On peut lire au fronton de ce blog la devise de Son Pépère : "Quand le sage montre la lune, Son Pépère regarde le doigt".
A l'aide de quelques exemples, Son Pépère va
nous expliquer le bien-fondé de cette posture.
Jacon, fidèle secrétaire.
Son Pépère a toujours eu du mal à
distinguer l'accessoire de l'essentiel. Cette disposition d'esprit
est considérée généralement comme l'apanage des sots. Loin d'en
rougir , Son Pépère en fait son point fort; il nous
montre la supériorité du détail grâce à
quelques exemples succincts mais convaincants.
L'autorité aux armées :
Comme tous les jeunes gens de sa
génération, Son Pépère a effectué le service militaire. Pendant
une année, il a côtoyé un monde où l'extravagance est appelée
discipline. Il y a admiré le bourdonnement d'une société fermée qui
réussissait l'exploit de tourner en même temps à vide et à plein
régime. C'est dans cet univers que son Pépère a pu admirer un bel
exemple de doigt qu'on regarde. Chaque fois en effet qu'un appelé du
contingent avait un désaccord avec un officier, la conversation
était close à l'avantage de ce dernier grâce à un argument
imparable : "il m'est impossible de continuer de discuter avec
un soldat qui a les cheveux aussi longs" disait le supérieur.

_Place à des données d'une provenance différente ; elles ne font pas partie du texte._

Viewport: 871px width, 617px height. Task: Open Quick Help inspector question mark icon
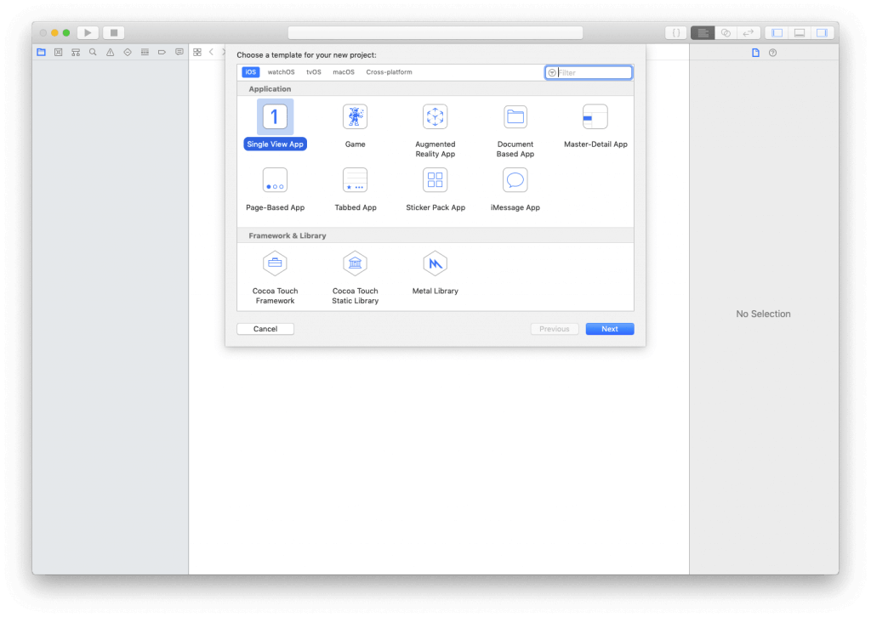click(x=772, y=52)
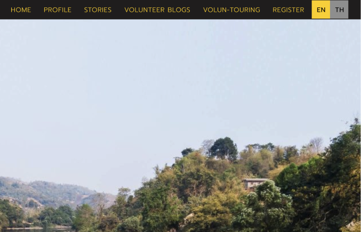Image resolution: width=361 pixels, height=232 pixels.
Task: Open the PROFILE menu item
Action: click(x=58, y=10)
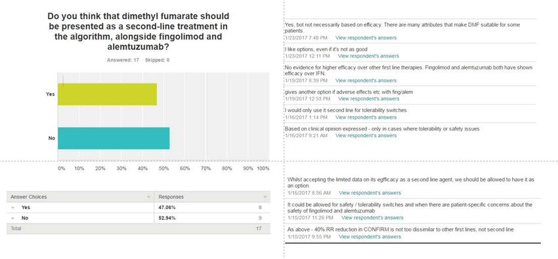558x259 pixels.
Task: View respondent's answers for 1/23/2017 7:48 PM
Action: (x=366, y=37)
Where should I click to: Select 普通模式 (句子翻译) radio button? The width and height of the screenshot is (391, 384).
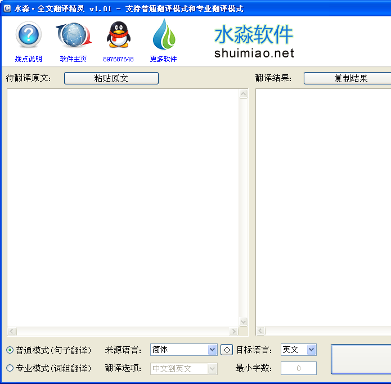10,350
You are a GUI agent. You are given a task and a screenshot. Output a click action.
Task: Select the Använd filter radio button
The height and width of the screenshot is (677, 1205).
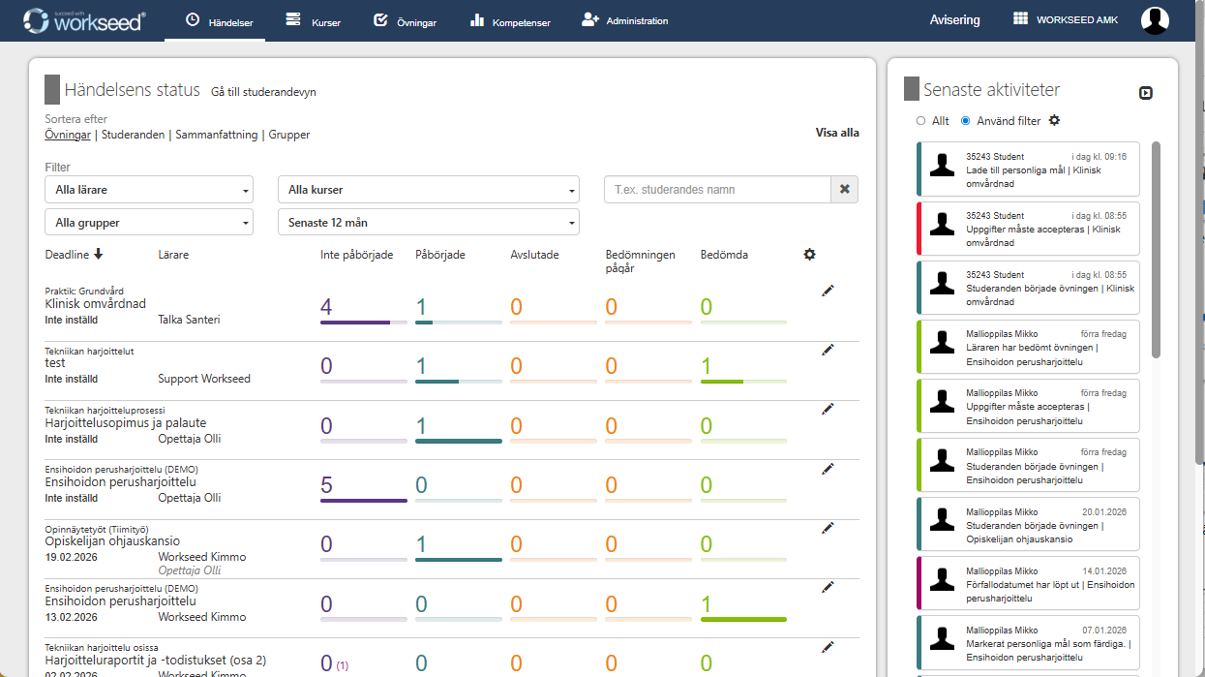(x=965, y=121)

On aurait pu objecter que la tignasse incriminée ne dépassait guère
deux ou trois centimètres ; cela suffisait toutefois à indiquer qui
avait tort et qui avait raison.
On voit ainsi qu'en mettant l'accent
sur l'apparence d'un interlocuteur, on arrive à escamoter l'objet
d'un débat. C'est de cette façon qu'une armée est digne d'une
grande nation, quand ses élites ont raison coûte que coûte.
Il en est de même pour le jeune
qui ne peut prétendre avoir une discussion fructueuse avec un vieux
dès lors qu'il porte une casquette et qu'il a eu la malice de la
chausser à l'envers.
Son Pépère approuve bien entendu
toute méthode permettant de conforter l'ordre établi, et c'est
bien pourquoi au général il privilégie ce qui est secondaire .
Le XXIème siècle :
On attribue à André Malraux cette phrase
bien connue : "Le siècle prochain sera religieux ou ne sera pas".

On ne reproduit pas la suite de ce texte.